Required work>
Only an exact copy belongs in the answer: the line with "Task: Click NOTICE" and every line after it through the end of the records, pictures left out.
•••••
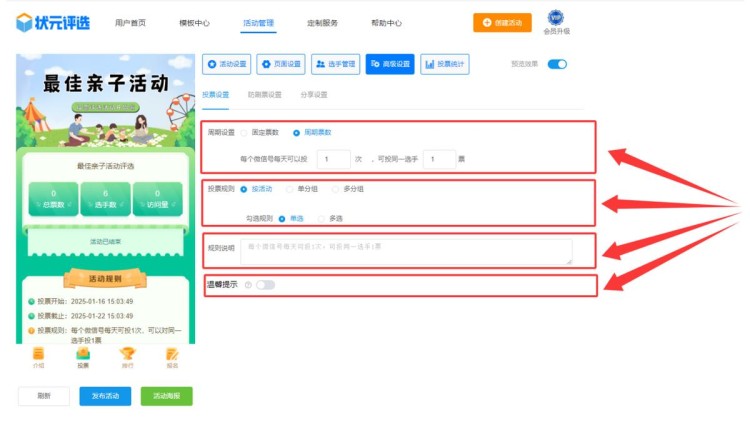
Task: Enable the 温馨提示 switch
Action: click(265, 285)
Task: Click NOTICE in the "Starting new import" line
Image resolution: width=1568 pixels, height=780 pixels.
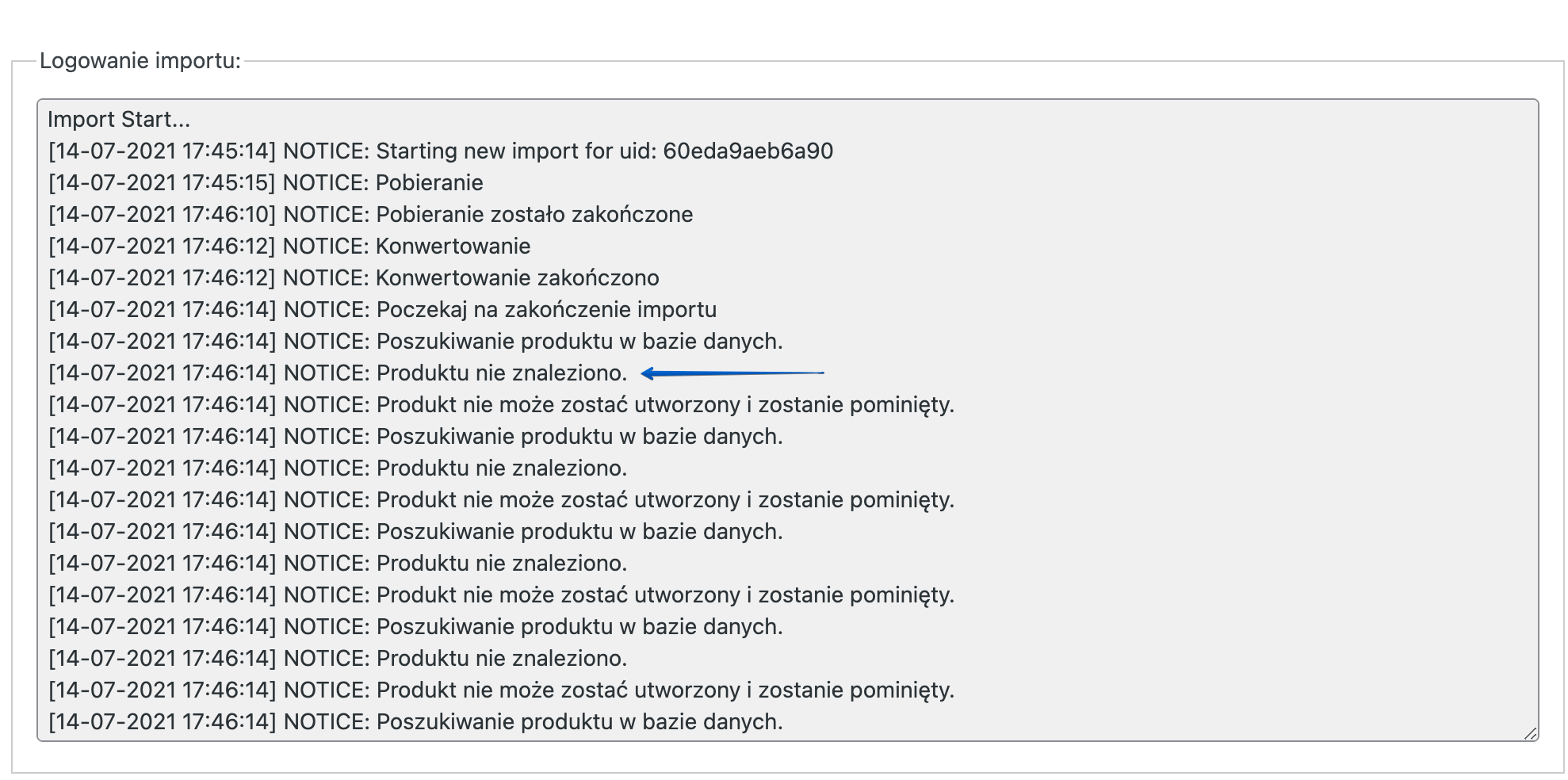Action: coord(325,151)
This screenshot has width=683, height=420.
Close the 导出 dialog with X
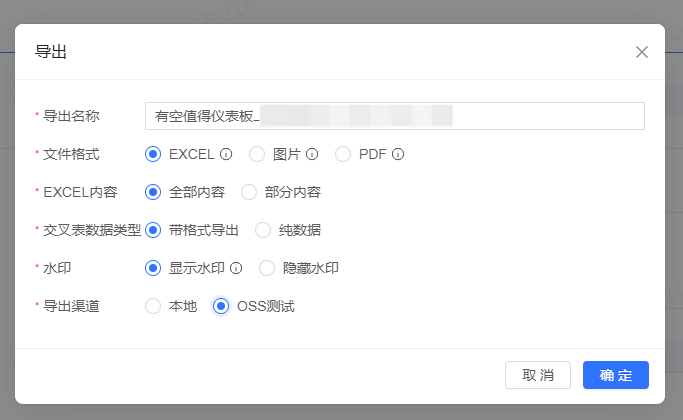tap(642, 52)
•••••
Task result>
Task: Click NOTICE in the "Starting new import" line
Image resolution: width=1568 pixels, height=780 pixels.
Action: coord(325,151)
This screenshot has width=683, height=420.
Close the 导出 dialog with X
tap(642, 52)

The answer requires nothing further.